◆ Set task
Render the listing as a two-column CSV with the headers "prompt" and "target", starting at the first line of the listing and going on through the line that contains "coord(329,28)". Give one row per text-and-answer pair, put each field in quotes with its line breaks replaced by spaces, and leave the pictures out.

───── Supplied material ─────

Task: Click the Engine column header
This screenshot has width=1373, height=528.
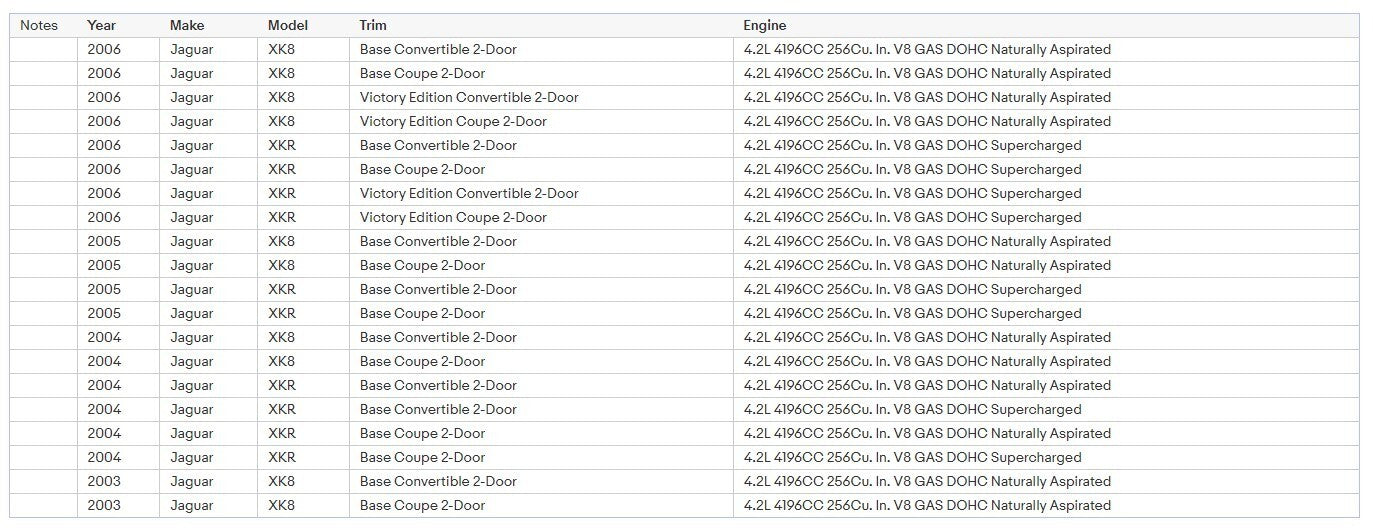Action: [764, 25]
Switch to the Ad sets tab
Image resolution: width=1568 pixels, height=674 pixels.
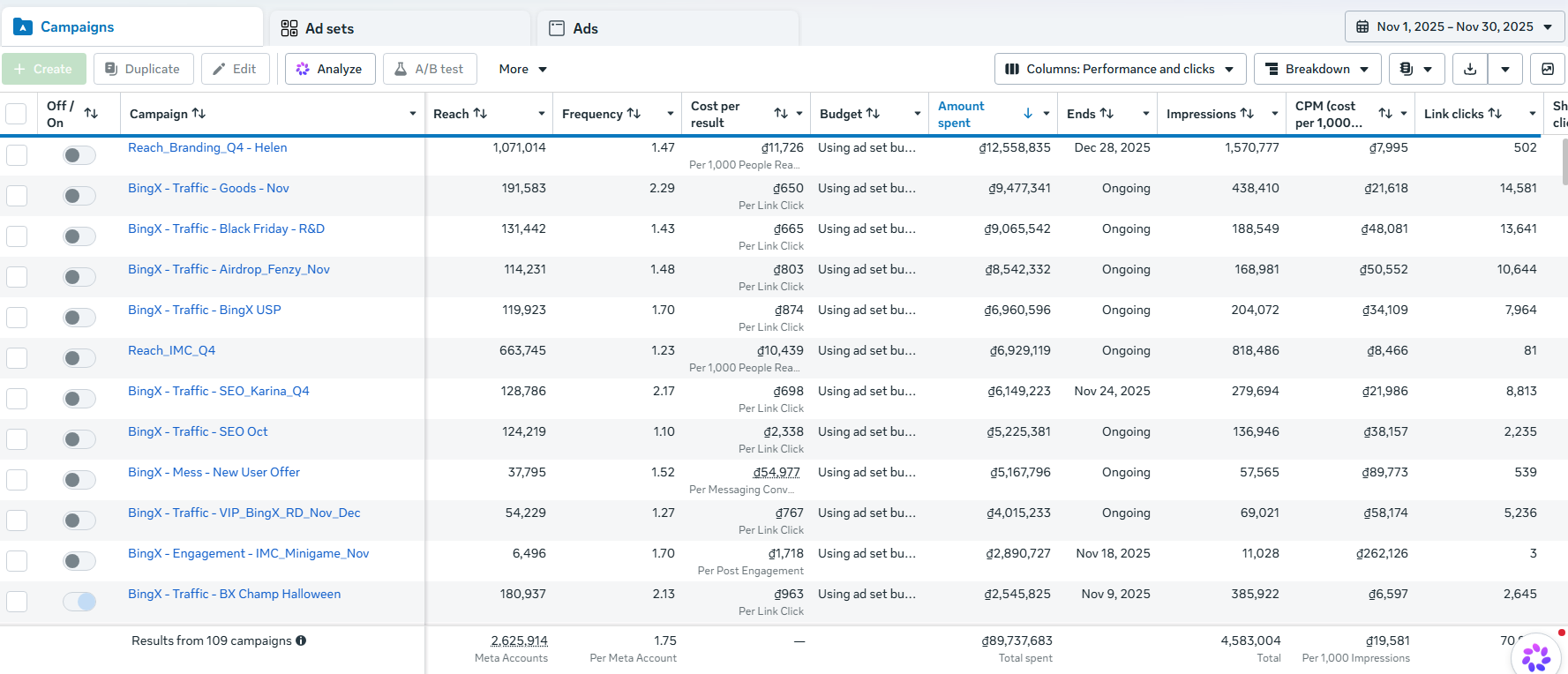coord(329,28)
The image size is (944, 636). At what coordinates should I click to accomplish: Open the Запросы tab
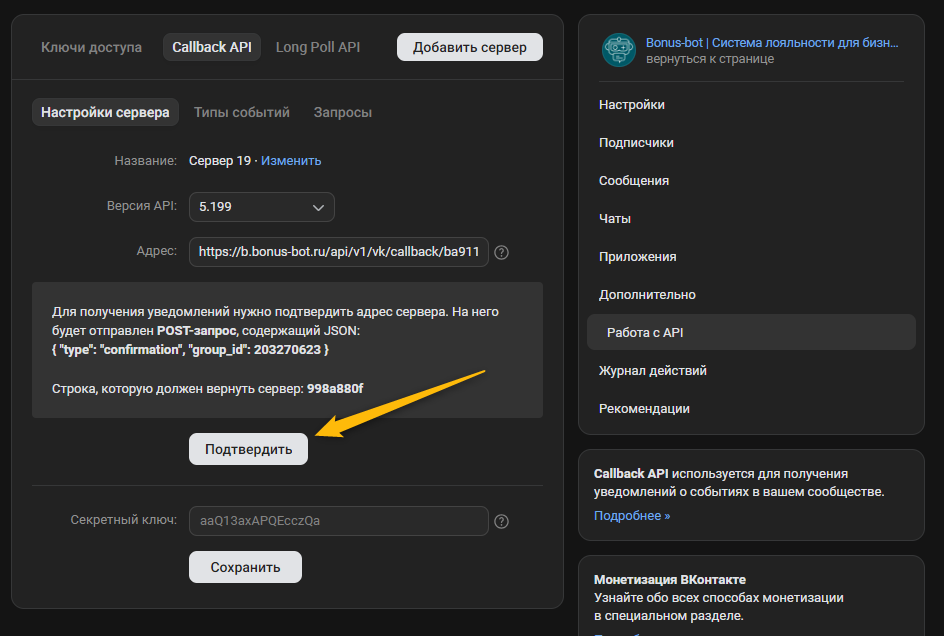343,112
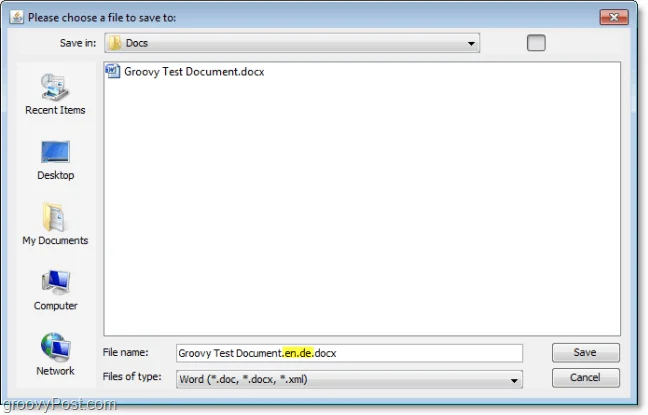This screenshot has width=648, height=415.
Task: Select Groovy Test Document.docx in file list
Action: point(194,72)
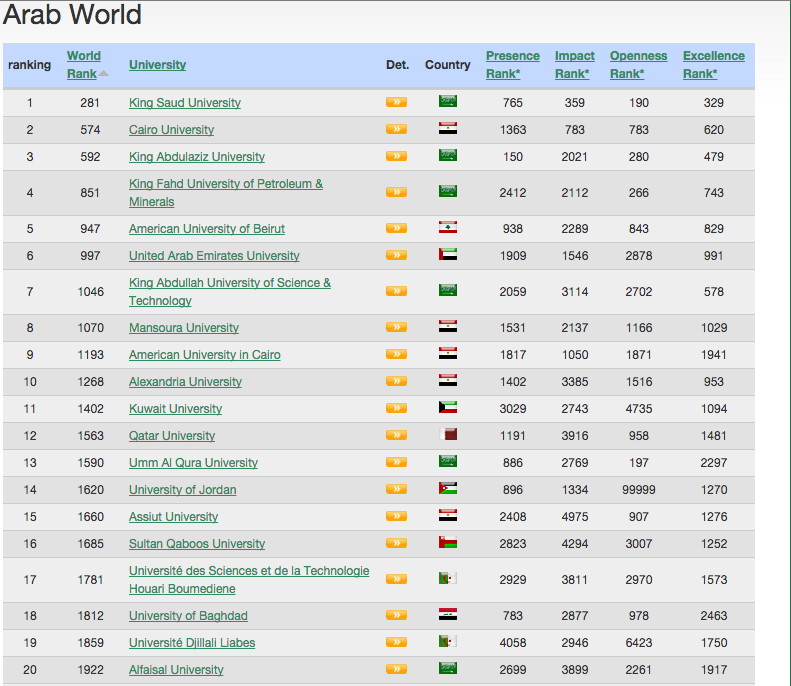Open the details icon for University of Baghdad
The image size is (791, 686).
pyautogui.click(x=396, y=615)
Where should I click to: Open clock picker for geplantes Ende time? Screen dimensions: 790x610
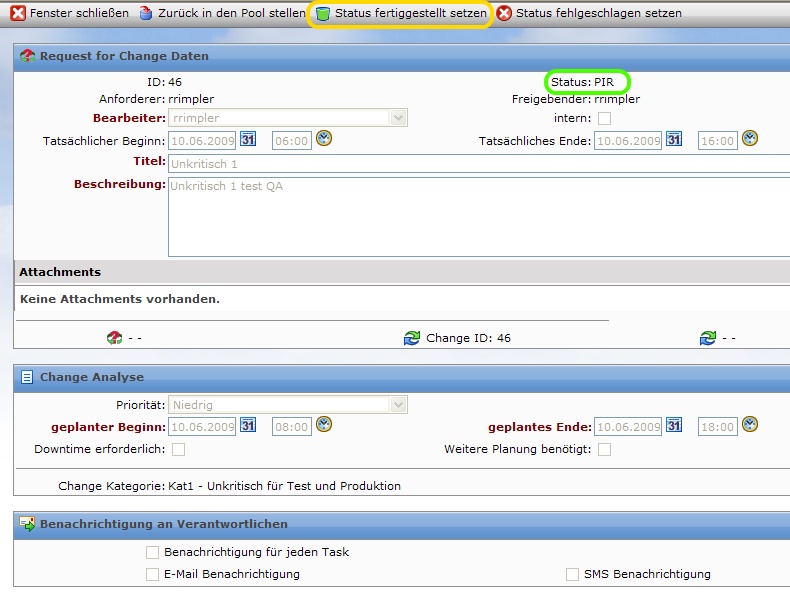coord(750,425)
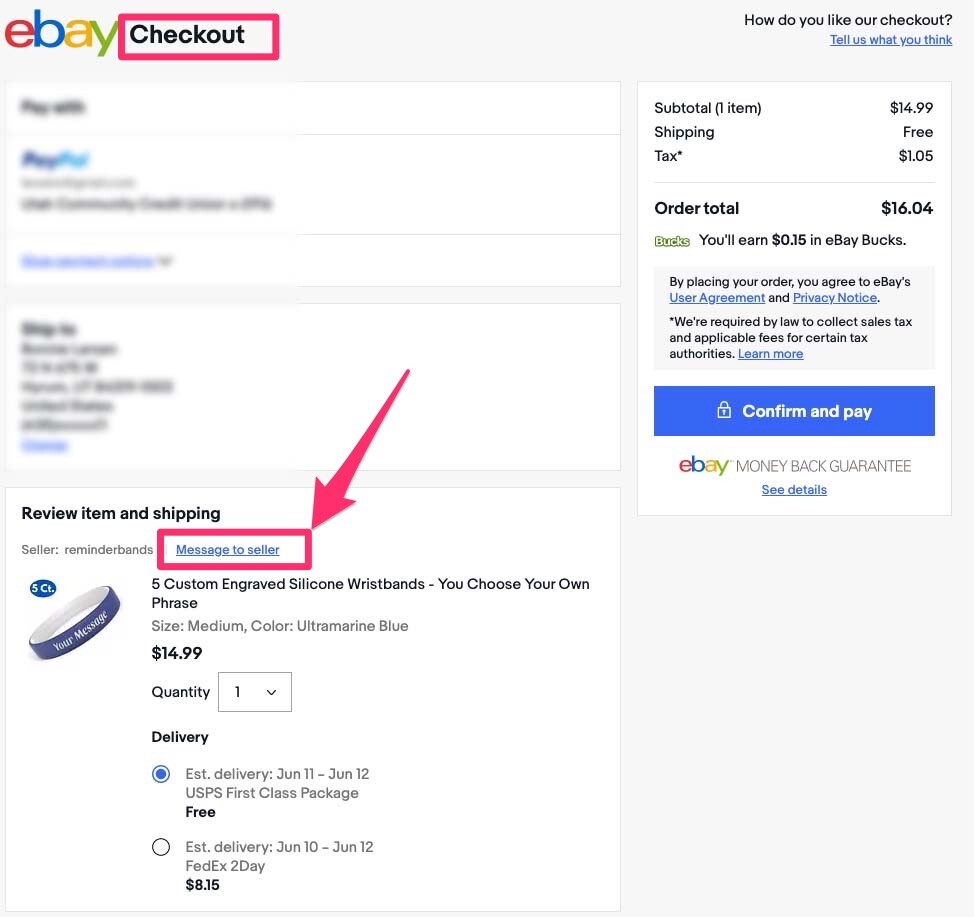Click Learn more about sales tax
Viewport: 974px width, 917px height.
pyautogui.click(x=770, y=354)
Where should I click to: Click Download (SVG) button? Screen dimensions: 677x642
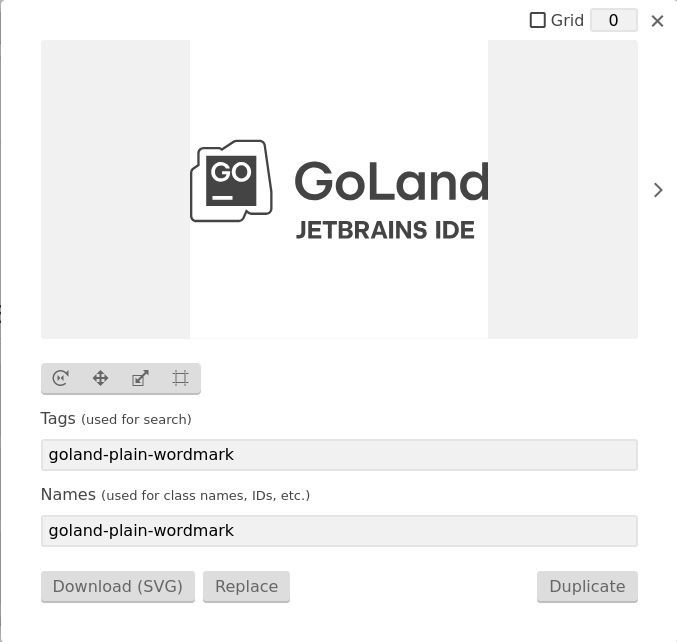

─────

◆ Correct output
prompt,target
"Task: Click the Engine column header This screenshot has width=1373, height=528.","Action: [764, 25]"
"Switch to the Ad sets tab Image resolution: width=1568 pixels, height=674 pixels.","coord(329,28)"